ALBUQUERQUE (CN) - A Gallup pawn shop abused an elderly Navajo widow by selling off her pawned jewelry, baskets and clothes, charging illegal rates, and keeping the profits from selling the collateral, though it knew that was illegal, as it had been sued for it before, the woman claims in a federal class action.

Lead plaintiff Caroline Tullie sued T & R Market on July 25. She claims T & R, which "makes high-cost pawn loans to people living in poverty on the Navajo Nation ... has engaged in the same illegal conduct in its pawn loans to hundreds, if not thousands of other customers."

And, Tullie, adds: "Defendant knew its conduct was illegal because it was sued for many of the same violations of the law two years ago, in Merritt et al. v. T & R Market, Inc."
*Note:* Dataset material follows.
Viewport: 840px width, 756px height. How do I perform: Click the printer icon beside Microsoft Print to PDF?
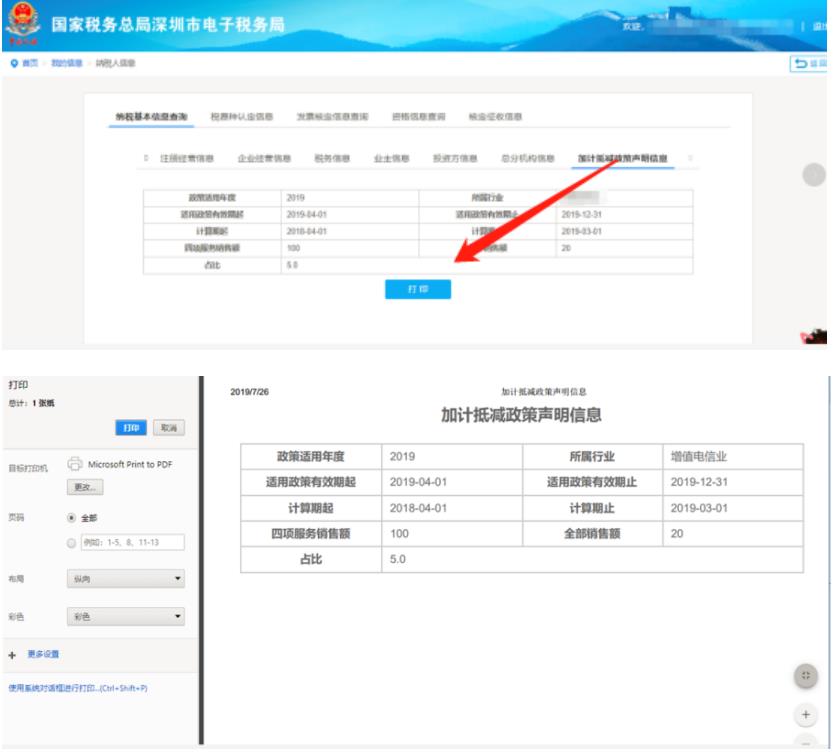pyautogui.click(x=75, y=464)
The 27,413-square-mile Navajo Nation is the largest reservation in the United States. Thirty-eight percent of its people live below the poverty line; 48 percent of the households earn less than $25,000 a year, which is less than half the U.S. median household income of $51,371, according to tribal and U.S. Census figures.

Tullie claims in the lawsuit that she and her husband pawned jewelry, baskets, robes and shawls at T & R, and that when her husband died in 2013 and she fell behind on payments, T & R "misrepresented its right to sell the collateral and to keep the entire proceeds of the sale," and that when it sold the collateral it failed to pay her the surplus of the loan, "as required by law."

T & R did this, Tullie claims, after violating a slew of lending laws along the way, including charging illegally high interest, misrepresenting the interest rates, failing to disclose legally required information on the pawn tickets, failing to sign the pawn tickets, and selling her possessions illegally after telling her she owed much more on them than she actually did.

The lawsuit adds: "In the complaint in the Merritt case, plaintiff pointed out that T & R's 'violations of law are willful. The Truth in Lending Act has been in effect for more than 40 years. The defendant corporation was formed in 1973. The TILA provides model forms for the creditor to use.'

"T & R's willfulness is all the more vivid and indisputable now."

Tullie seeks class certification and statutory and treble damages for violations of the federal Truth in Lending Act, the New Mexico Pawnbrokers Act, the New Mexico Uniform Commercial Code, and the New Mexico Unfair Practices Act.

She is represented by Nicholas Mattison, with Feferman & Warren, of Albuquerque.